Redacción Cámara de Maestro · 6 août 2026

L’antimaçonnerie est l’ensemble des attitudes et des pratiques de méfiance, de critique, d’opposition, de discrimination, de répression ou de persécution dirigées contre la franc-maçonnerie. Dans son acception la plus large, elle désigne toute forme d’opposition déclarée à cette institution, qui a historiquement donné lieu à de multiples manifestations de discrimination religieuse, de persécution violente et de suppression légale dans divers pays et au sein de différentes religions organisées, principalement les religions abrahamiques.

On distingue deux versants : la critique doctrinale ou philosophique, qui remet en question les principes ou pratiques maçonniques à partir de positions théologiques ou idéologiques, et la persécution politique et juridique, qui se traduit par des édits, des lois restrictives, des interdictions ou la violence contre les francs-maçons et leurs organisations. Les deux ont coexisté à travers l’histoire avec des intensités et des motivations différentes selon le contexte.

Origines et premiers documents

Le premier document antimaçonnique connu date de 1698, lorsqu’un pamphlet rédigé par un ministre presbytérien nommé Winter fut imprimé à Londres.
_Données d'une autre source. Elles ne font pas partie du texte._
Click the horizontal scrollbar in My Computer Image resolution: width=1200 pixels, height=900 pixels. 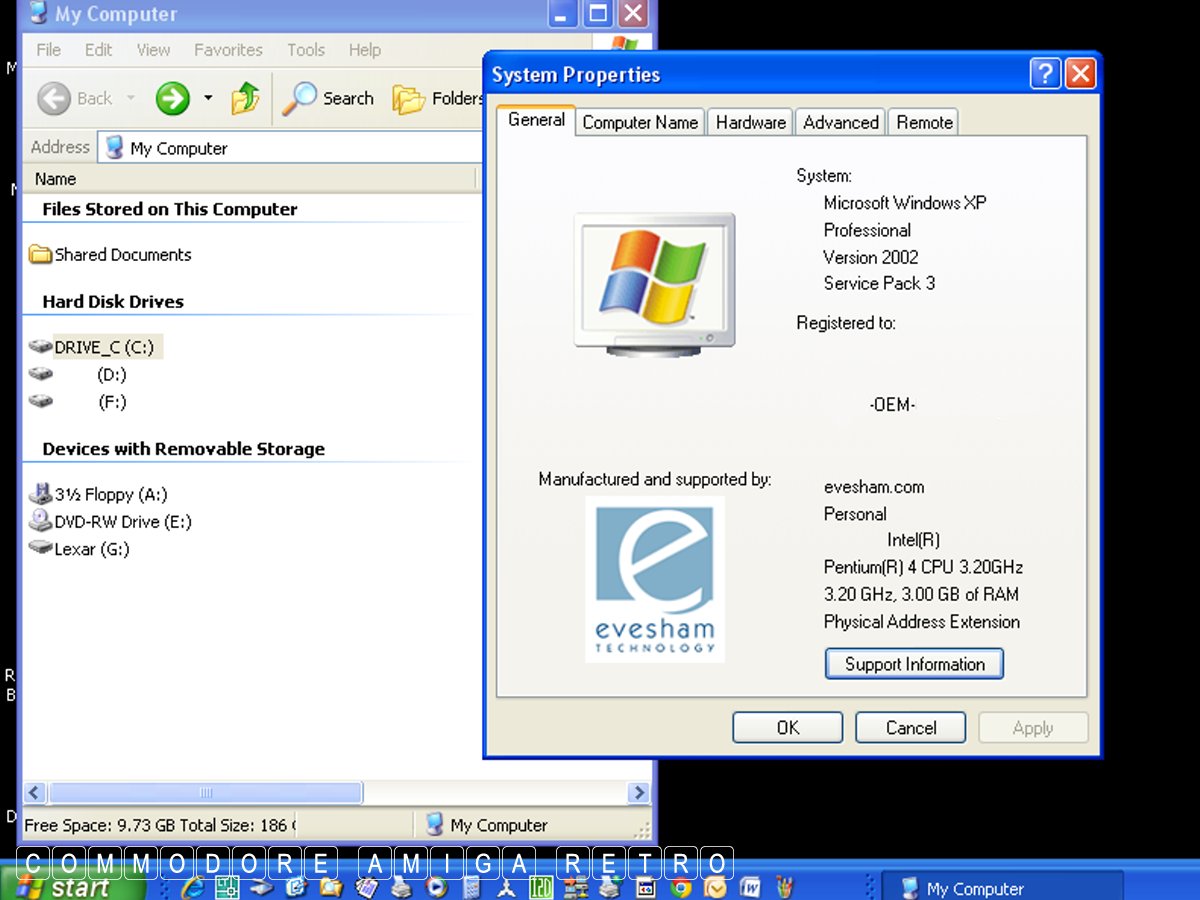pyautogui.click(x=206, y=793)
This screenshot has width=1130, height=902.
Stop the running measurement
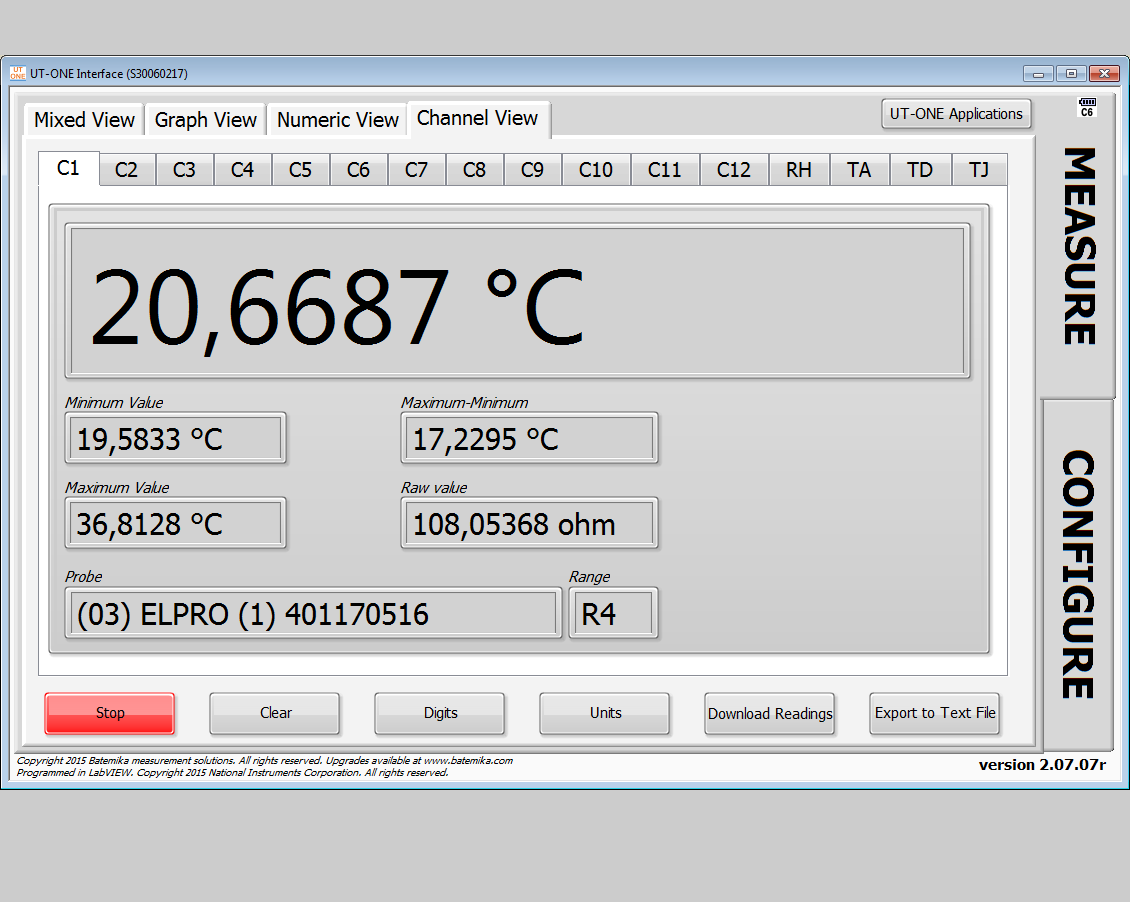tap(109, 713)
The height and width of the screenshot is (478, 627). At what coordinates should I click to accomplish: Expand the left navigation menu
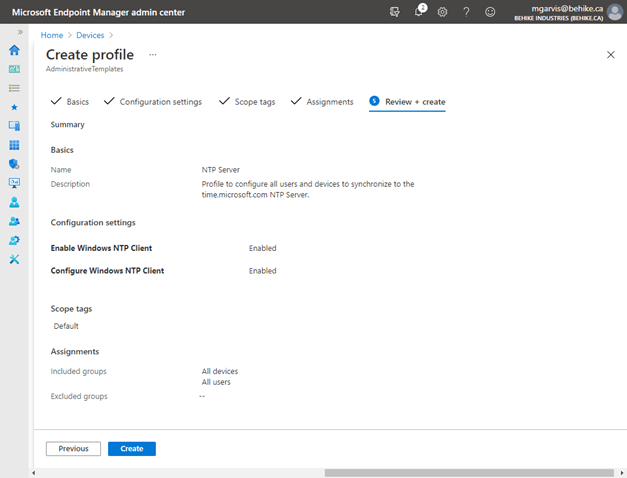[x=20, y=33]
Le texte met en garde contre les « Freed Masons », qu’il qualifie de « secte diabolique » et d’« Antéchrist », et exhorte les lecteurs à ne pas se mêler à eux. Cet écrit constitue le témoignage le plus ancien conservé d’opposition publique à la maçonnerie et reflète l’animosité que l’institution suscita dès ses premières décennies d’existence organisée.

Le contexte de cette première manifestation antimaçonnique est celui de l’Angleterre postérieure à la Glorieuse Révolution, où les tensions religieuses entre protestantisme et catholicisme et les soupçons envers les sociétés secrètes créaient un climat propice à la diffusion de pamphlets dénonciateurs.

Antimaçonnerie religieuse

L’opposition religieuse à la franc-maçonnerie a été une constante historique, particulièrement intense au sein des religions abrahamiques. Les critiques théologiques ont remis en question le caractère adogmatique de l’institution, sa tolérance envers différentes croyances et sa méthodologie initiatique, considérée par certains comme incompatible avec l’orthodoxie religieuse.
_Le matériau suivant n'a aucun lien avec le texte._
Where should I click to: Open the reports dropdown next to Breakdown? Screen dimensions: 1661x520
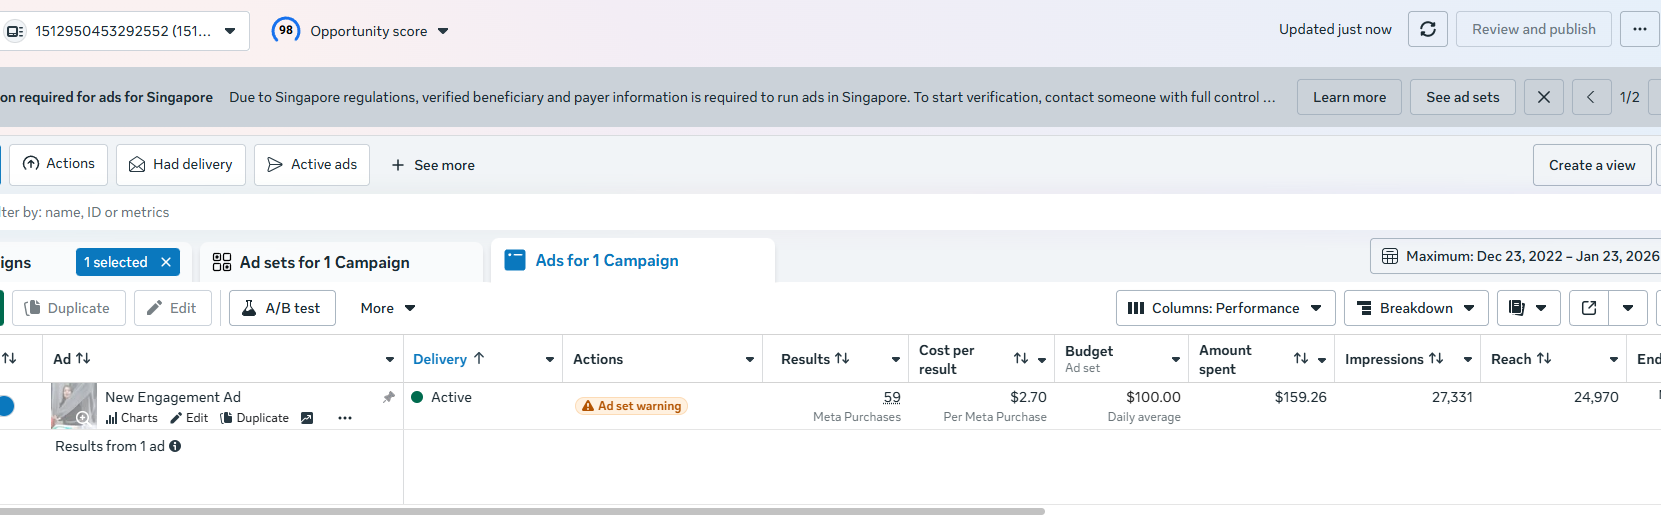click(x=1527, y=308)
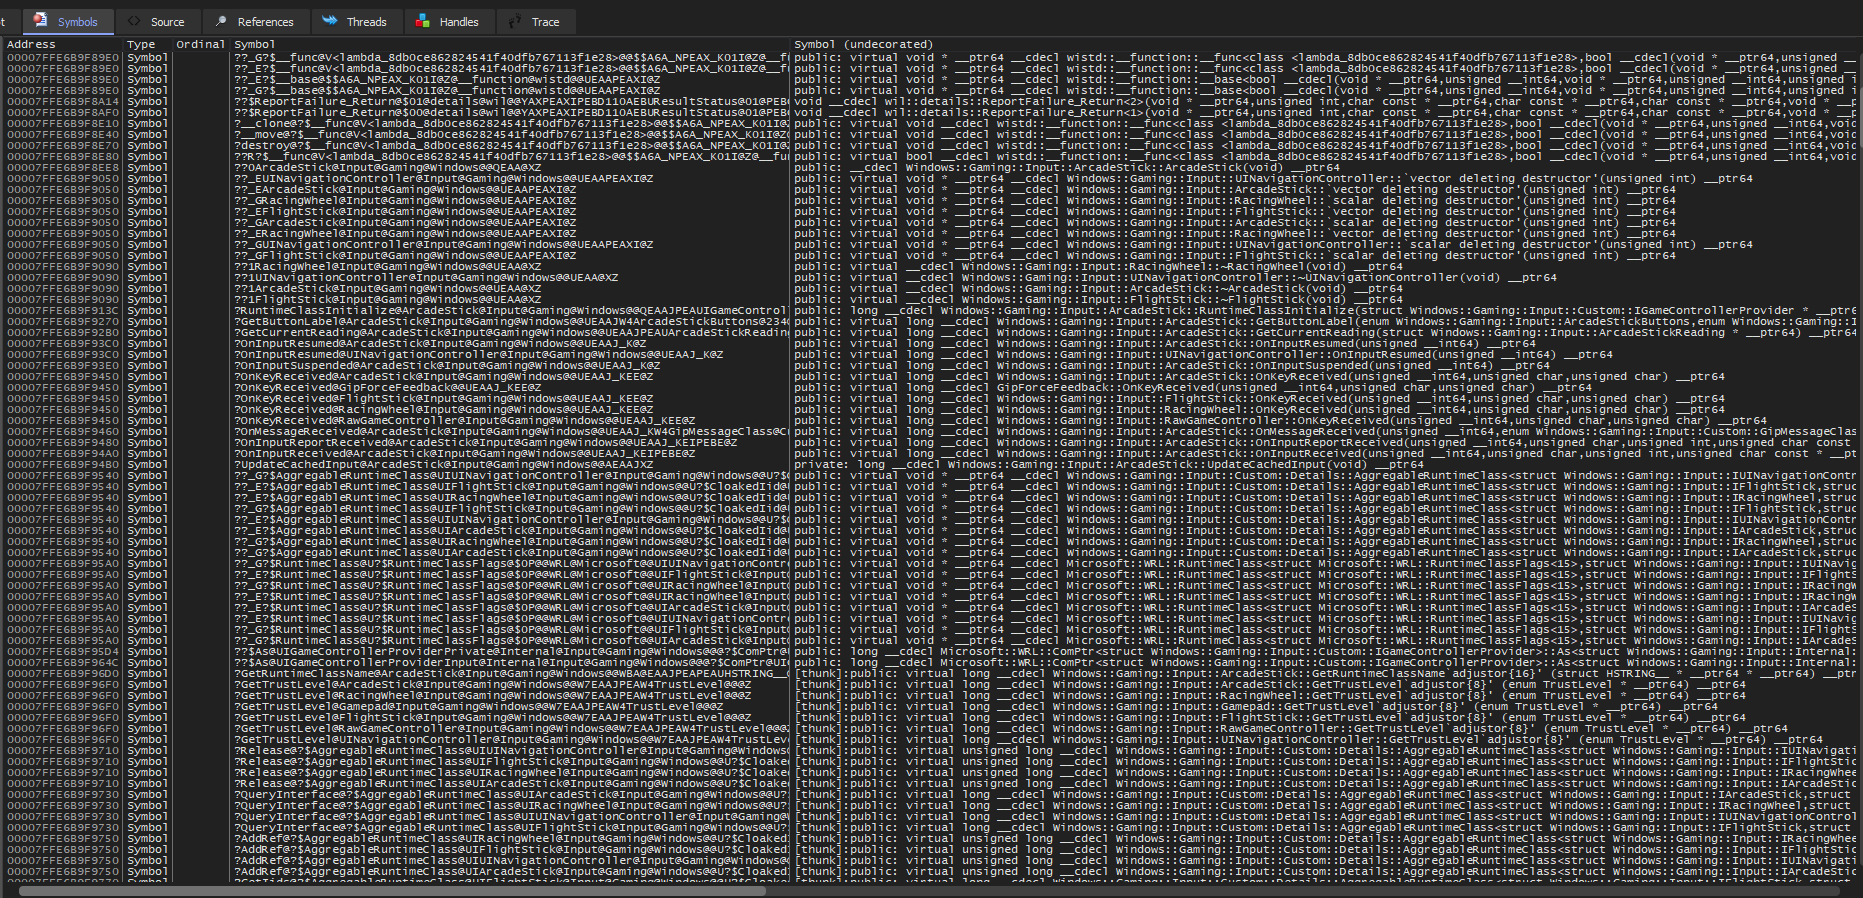Sort by the Symbol column header
Screen dimensions: 1863x898
tap(254, 44)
Une étape significative fut la tenue du Congrès antimaçonnique international à Trente (Italie) en 1896, parrainé par le pape Léon XIII et l’Empire austro-hongrois. Cet événement consolida la coordination des efforts antimaçonniques d’inspiration catholique et donna une projection internationale aux dénonciations contre l’institution.

La maçonnerie, de son côté, se définit elle-même comme adogmatique, composée de libres penseurs et d’humanistes, tolérante et démocratique. Elle se définit comme une institution initiatique et philosophique, une école de morale, et nie être une religion, bien que sa méthodologie initiatique ait une formulation rituelle et une liturgie. Cette autodéfinition a fait l’objet d’une controverse permanente avec ses critiques religieux.

Antimaçonnerie politique par pays

Allemagne

Le 22 juin 1784, le prince-électeur de Bavière, le duc Charles-Théodore, approuva un édit contre les Illuminés de Bavière, la maçonnerie et toute société non autorisée par la loi. Ce décret constitue l’un des premiers exemples d’interdiction étatique de la maçonnerie en Europe.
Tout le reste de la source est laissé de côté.